Arctic Gray vs Bone China Blue - Mid
Arctic Gray (Benjamin Moore) and Bone China Blue - Mid (Little Greene) come from different manufacturers. Hue-wise, Arctic Gray belongs to the green-grey family and Bone China Blue - Mid to the blue-grey family. The 4-point LRV gap — 65 for Bone China Blue - Mid vs 61 for Arctic Gray — means Bone China Blue - Mid will open up a space more effectively. Both share a green character, which means they'll respond to light and surrounding materials in similar ways. A ΔE of 2.4 puts them in subtle territory — distinguishable in direct comparison, less so from across a room. Below you'll find 1 real-room photo comparison where both colors appear side by side, plus 5 simulated room previews.
Arctic Gray vs Bone China Blue - Mid in Real Spaces
1 real room side by side. Arctic Gray and Bone China Blue - Mid are close enough that the difference can be hard to judge from a chip alone — these photos show how each reads at scale, across different spaces and lighting conditions.
Living Room
A living room wall sees more varied light than almost any other surface in the house, which makes the choice between these two more nuanced than a chip suggests. Bone China Blue - Mid reads slightly lighter here — a subtle but real difference in how open the space feels.
Color Details
Arctic Gray vs Bone China Blue - Mid Simulated Comparison
5 simulated room previews — drag the slider on each to see Arctic Gray on one side and Bone China Blue - Mid on the other.

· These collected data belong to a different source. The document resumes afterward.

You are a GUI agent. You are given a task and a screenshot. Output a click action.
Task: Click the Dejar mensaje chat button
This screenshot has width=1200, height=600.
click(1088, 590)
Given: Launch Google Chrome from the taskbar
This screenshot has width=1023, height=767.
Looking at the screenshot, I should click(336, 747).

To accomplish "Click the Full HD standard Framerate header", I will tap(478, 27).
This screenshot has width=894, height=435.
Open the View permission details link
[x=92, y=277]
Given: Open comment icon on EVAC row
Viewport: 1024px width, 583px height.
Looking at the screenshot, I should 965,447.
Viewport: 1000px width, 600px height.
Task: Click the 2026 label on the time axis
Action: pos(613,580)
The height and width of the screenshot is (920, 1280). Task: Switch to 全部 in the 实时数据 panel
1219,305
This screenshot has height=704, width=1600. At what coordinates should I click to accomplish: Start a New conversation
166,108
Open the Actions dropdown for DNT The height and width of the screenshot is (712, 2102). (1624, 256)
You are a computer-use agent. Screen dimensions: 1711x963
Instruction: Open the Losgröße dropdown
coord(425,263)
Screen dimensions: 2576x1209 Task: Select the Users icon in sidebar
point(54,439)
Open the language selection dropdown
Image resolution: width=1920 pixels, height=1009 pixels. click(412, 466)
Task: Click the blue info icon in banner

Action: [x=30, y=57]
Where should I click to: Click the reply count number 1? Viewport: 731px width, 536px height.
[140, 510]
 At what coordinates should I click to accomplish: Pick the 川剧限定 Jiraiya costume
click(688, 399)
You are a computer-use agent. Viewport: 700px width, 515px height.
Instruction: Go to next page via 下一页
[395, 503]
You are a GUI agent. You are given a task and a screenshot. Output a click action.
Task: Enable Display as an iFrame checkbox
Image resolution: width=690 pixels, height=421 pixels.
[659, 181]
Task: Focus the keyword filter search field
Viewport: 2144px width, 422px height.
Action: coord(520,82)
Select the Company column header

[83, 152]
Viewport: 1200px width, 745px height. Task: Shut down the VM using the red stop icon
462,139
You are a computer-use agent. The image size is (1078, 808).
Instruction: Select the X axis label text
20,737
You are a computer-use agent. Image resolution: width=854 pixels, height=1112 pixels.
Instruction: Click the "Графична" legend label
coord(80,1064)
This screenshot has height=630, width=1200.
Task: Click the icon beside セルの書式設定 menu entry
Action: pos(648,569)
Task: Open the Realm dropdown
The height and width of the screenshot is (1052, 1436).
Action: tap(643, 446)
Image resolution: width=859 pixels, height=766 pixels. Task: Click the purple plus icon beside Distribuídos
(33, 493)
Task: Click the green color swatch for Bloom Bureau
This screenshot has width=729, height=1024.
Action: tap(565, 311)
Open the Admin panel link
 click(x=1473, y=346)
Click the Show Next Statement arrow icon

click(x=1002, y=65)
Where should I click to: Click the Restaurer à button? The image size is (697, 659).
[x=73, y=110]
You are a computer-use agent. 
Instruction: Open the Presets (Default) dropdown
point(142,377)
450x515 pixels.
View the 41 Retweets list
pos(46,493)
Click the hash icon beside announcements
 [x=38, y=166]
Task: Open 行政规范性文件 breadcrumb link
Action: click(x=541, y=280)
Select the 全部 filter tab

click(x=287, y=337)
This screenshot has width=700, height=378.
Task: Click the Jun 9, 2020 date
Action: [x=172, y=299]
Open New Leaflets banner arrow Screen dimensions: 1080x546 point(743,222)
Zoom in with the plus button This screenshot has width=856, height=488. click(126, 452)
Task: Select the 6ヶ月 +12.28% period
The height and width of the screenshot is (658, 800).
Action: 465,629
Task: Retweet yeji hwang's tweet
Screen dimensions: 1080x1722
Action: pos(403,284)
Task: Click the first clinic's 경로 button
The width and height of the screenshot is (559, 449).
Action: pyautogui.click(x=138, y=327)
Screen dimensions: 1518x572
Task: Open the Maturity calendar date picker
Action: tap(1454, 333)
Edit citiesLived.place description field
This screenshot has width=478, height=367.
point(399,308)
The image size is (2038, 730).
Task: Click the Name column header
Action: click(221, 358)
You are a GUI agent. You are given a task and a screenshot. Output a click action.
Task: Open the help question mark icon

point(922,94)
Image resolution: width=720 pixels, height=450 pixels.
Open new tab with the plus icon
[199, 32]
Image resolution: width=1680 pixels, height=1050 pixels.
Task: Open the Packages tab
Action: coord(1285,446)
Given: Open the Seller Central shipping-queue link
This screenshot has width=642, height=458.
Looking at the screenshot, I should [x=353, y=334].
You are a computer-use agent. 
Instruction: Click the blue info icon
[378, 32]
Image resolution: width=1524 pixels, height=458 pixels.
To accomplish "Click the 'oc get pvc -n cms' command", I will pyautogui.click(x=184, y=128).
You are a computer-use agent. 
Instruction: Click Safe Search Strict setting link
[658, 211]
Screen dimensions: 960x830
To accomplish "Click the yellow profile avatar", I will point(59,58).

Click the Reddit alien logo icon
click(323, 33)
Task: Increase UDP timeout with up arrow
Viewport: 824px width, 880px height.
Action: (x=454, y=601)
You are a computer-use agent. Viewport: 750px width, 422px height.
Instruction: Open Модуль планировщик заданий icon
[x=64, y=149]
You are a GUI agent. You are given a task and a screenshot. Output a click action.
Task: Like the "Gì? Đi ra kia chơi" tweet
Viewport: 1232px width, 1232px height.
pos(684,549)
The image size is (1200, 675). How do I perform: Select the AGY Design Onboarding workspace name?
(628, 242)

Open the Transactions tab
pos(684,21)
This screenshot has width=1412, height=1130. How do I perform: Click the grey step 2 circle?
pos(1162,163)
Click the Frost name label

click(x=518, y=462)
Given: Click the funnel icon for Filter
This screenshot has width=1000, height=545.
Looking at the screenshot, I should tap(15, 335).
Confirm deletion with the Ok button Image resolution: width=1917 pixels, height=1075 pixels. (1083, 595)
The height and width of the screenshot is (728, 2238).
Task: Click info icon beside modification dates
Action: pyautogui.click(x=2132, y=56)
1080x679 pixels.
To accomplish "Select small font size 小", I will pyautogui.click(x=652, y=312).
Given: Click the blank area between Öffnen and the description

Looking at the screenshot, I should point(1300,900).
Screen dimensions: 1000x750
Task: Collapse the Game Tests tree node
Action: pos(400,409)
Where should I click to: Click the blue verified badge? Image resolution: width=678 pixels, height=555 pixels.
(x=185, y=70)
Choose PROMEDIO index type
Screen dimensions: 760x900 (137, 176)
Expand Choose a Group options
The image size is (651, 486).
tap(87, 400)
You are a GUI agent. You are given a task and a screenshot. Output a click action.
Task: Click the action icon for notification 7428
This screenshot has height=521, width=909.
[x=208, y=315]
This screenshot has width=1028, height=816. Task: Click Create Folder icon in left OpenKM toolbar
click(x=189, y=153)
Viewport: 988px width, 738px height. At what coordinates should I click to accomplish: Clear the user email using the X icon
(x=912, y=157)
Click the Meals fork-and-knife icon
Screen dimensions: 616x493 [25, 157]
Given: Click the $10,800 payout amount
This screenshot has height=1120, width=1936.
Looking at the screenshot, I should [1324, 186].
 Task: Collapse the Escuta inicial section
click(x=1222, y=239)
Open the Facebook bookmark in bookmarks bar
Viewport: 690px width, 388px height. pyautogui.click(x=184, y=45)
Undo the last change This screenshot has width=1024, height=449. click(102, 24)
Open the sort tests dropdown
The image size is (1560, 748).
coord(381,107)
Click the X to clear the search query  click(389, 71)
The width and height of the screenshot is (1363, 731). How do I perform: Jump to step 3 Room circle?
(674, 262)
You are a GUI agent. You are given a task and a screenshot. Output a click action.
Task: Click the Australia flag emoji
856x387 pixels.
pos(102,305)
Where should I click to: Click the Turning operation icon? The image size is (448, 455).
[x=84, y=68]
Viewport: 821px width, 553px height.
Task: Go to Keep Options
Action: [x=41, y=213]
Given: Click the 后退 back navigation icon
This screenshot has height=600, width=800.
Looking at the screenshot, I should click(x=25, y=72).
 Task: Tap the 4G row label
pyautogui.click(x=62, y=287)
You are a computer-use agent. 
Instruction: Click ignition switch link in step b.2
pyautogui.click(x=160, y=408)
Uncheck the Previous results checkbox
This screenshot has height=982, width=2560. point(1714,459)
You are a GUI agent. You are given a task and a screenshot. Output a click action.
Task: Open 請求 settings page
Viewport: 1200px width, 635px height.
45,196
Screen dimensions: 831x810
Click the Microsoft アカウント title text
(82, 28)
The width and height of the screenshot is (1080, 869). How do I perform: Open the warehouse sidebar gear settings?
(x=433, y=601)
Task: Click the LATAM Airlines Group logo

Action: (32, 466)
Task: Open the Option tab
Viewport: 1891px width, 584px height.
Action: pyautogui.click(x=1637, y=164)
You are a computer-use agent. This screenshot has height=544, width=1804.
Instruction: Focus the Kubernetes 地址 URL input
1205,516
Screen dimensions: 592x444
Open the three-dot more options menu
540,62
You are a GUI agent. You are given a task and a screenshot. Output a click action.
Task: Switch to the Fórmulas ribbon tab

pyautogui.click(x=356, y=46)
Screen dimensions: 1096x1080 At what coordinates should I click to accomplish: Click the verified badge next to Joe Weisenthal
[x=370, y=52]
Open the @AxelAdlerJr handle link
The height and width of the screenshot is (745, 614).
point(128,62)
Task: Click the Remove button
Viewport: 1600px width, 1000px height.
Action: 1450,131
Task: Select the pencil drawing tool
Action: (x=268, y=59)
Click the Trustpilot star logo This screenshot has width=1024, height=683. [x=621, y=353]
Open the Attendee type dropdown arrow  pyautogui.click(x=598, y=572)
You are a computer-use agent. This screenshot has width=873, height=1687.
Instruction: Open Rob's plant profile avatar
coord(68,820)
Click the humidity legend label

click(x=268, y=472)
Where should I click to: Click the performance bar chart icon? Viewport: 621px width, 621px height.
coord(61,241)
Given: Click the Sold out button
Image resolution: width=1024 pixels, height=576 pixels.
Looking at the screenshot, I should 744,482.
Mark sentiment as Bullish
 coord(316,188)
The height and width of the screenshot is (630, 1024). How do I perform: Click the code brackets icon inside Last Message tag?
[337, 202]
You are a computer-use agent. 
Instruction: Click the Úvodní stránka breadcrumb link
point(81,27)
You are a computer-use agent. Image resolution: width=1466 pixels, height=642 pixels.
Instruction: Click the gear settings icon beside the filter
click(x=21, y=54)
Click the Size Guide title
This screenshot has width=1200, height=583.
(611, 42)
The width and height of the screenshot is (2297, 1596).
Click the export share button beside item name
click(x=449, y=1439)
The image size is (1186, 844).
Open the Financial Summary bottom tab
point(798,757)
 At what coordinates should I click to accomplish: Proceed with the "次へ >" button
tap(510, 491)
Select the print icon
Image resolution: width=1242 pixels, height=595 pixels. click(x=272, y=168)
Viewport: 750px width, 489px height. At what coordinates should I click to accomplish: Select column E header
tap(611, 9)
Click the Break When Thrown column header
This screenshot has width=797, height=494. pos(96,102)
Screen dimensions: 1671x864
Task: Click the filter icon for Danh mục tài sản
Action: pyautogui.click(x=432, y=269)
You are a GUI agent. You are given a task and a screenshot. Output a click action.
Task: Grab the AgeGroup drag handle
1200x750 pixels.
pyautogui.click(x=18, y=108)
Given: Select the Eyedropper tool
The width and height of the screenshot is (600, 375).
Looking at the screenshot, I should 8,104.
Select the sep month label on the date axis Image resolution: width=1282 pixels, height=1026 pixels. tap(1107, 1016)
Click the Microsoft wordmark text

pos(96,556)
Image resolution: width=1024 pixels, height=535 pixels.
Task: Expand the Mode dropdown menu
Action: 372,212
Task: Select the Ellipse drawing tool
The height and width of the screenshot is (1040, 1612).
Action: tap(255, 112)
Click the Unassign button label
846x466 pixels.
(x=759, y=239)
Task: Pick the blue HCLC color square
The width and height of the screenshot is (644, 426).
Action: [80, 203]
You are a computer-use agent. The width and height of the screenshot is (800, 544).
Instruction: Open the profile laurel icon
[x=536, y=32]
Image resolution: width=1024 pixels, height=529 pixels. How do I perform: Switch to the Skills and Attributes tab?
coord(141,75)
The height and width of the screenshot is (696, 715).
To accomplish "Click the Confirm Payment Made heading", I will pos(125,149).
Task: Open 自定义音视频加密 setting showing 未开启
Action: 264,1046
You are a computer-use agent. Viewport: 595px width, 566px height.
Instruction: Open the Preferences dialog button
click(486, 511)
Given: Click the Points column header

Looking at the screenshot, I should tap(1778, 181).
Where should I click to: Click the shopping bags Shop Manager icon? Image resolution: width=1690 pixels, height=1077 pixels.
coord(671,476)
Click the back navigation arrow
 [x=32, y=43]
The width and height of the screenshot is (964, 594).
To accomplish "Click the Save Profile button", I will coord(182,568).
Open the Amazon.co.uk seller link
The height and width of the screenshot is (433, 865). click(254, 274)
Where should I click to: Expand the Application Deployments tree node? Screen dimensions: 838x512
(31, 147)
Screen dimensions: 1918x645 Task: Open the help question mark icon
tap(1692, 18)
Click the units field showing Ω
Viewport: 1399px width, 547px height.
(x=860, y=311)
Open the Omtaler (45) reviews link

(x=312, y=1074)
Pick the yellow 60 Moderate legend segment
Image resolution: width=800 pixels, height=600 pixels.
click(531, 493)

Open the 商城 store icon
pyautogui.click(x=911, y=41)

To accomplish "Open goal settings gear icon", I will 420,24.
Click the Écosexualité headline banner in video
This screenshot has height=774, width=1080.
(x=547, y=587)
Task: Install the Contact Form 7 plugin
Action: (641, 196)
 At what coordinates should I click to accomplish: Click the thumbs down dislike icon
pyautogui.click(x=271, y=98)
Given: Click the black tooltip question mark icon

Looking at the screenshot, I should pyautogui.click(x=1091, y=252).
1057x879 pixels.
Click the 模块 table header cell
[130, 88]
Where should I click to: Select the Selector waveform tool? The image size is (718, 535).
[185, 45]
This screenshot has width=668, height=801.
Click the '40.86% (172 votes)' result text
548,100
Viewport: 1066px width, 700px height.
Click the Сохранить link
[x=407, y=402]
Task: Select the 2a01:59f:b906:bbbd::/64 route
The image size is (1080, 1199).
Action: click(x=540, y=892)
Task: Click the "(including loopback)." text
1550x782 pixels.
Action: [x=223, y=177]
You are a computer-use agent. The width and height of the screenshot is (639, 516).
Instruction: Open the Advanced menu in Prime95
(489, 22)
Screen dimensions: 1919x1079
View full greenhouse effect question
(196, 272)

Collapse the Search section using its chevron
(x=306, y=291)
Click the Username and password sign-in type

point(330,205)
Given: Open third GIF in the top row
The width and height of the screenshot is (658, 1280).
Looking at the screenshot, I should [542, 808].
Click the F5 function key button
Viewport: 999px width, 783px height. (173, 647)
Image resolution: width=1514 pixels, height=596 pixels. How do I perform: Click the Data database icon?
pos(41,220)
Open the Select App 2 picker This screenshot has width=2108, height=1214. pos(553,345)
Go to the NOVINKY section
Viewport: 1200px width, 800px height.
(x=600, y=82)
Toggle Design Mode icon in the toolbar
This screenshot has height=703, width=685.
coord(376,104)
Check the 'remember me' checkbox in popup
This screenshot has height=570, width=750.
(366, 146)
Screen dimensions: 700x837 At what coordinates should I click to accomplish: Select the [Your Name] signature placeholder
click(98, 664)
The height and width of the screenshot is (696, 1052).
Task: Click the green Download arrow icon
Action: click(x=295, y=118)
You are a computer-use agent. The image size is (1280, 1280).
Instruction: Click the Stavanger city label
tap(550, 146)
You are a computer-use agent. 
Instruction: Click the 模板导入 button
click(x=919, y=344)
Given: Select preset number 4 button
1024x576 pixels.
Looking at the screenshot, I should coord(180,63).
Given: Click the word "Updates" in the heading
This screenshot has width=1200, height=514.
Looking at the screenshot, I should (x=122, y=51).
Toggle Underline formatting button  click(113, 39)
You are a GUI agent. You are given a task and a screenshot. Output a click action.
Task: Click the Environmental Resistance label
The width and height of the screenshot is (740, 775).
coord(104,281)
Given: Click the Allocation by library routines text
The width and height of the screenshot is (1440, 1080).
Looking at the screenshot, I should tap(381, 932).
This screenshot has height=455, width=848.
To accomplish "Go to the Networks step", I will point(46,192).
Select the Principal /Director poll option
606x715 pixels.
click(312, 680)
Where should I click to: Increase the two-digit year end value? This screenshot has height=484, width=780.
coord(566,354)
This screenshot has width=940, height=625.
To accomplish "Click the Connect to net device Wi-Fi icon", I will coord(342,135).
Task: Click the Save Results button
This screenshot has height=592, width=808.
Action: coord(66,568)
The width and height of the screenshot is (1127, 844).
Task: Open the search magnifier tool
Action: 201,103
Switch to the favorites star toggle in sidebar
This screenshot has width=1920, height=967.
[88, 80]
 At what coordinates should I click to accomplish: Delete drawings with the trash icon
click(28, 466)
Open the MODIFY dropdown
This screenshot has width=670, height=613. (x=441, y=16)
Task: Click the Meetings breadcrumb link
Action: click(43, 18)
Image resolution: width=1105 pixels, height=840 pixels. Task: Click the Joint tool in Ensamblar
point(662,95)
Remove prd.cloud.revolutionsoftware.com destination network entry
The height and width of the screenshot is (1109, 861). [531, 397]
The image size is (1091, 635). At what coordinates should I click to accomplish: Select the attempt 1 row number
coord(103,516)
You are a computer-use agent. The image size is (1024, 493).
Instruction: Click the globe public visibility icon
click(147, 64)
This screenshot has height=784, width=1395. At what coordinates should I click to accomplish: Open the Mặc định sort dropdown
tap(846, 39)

Digital color is approximate. These simulations are generated from the manufacturer's hex values and overlaid on grayscale room photos — your screen's calibration, brightness, and viewing angle all affect how they render. Before committing to either color, test physical samples in your own space under the light you actually live with.
More Arctic Gray comparisons
See how Arctic Gray stacks up against other well-photographed colors across different brands and tones.